> _EXTRACTED ENTRIES_
══════

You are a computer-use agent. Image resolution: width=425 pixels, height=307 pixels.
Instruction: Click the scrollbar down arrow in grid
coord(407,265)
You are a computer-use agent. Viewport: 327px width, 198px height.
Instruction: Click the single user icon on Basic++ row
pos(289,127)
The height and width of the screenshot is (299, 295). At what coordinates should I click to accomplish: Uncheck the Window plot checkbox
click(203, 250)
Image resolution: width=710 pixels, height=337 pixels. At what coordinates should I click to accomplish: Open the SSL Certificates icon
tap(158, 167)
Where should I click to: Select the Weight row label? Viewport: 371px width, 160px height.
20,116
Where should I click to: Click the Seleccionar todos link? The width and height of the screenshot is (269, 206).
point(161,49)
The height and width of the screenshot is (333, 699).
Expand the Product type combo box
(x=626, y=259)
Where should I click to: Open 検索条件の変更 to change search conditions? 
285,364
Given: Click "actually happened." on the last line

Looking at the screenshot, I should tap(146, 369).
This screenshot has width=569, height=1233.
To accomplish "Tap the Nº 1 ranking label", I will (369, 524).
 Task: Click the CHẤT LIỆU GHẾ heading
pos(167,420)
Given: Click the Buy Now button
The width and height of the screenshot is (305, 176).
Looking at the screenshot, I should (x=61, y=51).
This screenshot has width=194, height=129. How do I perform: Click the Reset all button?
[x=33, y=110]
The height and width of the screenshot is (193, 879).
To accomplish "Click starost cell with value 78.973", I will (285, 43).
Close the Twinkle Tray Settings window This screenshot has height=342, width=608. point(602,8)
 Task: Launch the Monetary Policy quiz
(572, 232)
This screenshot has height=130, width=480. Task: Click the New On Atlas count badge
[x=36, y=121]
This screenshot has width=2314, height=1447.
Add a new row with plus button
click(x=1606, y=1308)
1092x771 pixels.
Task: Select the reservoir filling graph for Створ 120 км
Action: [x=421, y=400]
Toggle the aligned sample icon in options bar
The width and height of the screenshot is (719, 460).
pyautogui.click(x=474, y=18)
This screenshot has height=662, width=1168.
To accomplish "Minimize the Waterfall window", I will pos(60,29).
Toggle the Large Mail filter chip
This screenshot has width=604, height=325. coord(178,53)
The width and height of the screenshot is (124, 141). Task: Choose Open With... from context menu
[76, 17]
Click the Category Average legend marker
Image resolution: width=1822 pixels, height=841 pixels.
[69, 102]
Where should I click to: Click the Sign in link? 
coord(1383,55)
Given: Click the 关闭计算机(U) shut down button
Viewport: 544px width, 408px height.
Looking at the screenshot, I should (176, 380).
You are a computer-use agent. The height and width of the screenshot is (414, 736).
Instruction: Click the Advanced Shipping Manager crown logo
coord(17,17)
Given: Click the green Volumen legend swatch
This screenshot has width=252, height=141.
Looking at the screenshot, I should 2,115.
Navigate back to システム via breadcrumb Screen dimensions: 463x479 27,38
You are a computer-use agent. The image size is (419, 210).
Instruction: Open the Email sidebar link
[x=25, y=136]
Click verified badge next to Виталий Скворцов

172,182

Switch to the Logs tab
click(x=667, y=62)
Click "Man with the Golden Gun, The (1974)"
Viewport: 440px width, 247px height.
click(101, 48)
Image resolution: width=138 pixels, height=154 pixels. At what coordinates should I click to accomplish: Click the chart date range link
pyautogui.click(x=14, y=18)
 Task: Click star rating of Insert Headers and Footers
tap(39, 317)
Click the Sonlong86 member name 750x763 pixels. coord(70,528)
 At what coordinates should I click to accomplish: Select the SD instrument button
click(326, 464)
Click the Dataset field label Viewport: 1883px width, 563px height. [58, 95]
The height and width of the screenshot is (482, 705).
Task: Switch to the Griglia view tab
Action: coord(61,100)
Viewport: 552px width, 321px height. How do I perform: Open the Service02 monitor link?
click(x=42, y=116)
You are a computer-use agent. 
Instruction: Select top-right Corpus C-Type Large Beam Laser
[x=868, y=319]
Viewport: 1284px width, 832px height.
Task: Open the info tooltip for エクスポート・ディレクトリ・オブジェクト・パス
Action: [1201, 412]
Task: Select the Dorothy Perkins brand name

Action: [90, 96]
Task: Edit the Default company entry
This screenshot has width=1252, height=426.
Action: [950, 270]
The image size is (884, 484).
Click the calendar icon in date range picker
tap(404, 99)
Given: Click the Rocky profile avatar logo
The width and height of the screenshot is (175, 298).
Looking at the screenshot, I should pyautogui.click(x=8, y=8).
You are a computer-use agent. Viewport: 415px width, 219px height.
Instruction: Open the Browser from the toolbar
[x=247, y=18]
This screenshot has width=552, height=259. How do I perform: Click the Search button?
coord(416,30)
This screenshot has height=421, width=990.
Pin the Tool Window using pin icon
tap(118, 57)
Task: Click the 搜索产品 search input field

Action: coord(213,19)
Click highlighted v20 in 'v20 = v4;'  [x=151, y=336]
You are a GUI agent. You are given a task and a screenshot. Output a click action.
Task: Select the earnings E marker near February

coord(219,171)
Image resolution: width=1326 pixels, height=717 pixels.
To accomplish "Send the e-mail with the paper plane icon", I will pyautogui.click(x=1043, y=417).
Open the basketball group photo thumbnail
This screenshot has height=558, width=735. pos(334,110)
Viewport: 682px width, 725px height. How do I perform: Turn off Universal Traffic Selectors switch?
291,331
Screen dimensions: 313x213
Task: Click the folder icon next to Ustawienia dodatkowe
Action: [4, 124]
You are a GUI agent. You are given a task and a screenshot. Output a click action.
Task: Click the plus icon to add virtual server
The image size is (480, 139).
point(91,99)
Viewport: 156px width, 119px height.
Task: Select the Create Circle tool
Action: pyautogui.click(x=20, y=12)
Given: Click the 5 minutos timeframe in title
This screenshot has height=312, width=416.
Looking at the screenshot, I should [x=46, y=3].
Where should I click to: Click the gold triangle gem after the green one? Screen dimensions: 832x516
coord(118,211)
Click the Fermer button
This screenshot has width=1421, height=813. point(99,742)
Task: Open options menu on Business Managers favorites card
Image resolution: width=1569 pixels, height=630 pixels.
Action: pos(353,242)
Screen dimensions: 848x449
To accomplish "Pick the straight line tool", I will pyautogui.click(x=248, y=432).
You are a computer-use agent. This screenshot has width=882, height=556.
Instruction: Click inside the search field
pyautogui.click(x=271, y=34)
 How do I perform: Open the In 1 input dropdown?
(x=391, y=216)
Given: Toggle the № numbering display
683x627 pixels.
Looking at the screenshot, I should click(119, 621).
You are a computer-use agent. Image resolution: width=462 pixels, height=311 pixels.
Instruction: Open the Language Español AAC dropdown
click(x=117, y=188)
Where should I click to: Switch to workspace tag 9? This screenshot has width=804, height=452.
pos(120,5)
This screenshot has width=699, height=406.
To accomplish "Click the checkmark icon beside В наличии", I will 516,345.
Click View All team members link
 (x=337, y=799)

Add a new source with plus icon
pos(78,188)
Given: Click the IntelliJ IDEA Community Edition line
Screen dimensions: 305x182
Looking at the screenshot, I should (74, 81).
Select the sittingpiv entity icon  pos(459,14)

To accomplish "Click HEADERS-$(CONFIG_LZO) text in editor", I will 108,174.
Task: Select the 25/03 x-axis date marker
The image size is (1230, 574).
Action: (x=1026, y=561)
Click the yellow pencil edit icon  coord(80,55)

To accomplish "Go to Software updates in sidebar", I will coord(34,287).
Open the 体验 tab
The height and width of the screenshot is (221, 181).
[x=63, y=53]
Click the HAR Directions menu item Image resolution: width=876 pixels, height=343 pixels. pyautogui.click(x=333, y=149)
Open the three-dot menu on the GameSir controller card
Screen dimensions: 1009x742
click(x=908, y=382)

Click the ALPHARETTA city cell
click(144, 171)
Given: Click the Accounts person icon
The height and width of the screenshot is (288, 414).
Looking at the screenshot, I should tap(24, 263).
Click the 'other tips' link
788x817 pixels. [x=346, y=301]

══════

> _WHAT THE EXERCISE ASKS_
Look through the listing, and copy each line that contains the word "agent".

> _SOLUTION TO THIS EXERCISE_
You are a computer-use agent. Image resolution: width=425 pixels, height=307 pixels.
You are a computer-use agent. Viewport: 327px width, 198px height.
You are a computer-use agent. The height and width of the screenshot is (414, 736).
You are a computer-use agent. The image size is (419, 210).
You are a computer-use agent. 
You are a computer-use agent. Viewport: 415px width, 219px height.
You are a GUI agent. You are given a task and a screenshot. Output a click action.
You are a GUI agent. You are given a task and a screenshot. Output a click action.
You are a computer-use agent. This screenshot has width=882, height=556.
You are a computer-use agent. Image resolution: width=462 pixels, height=311 pixels.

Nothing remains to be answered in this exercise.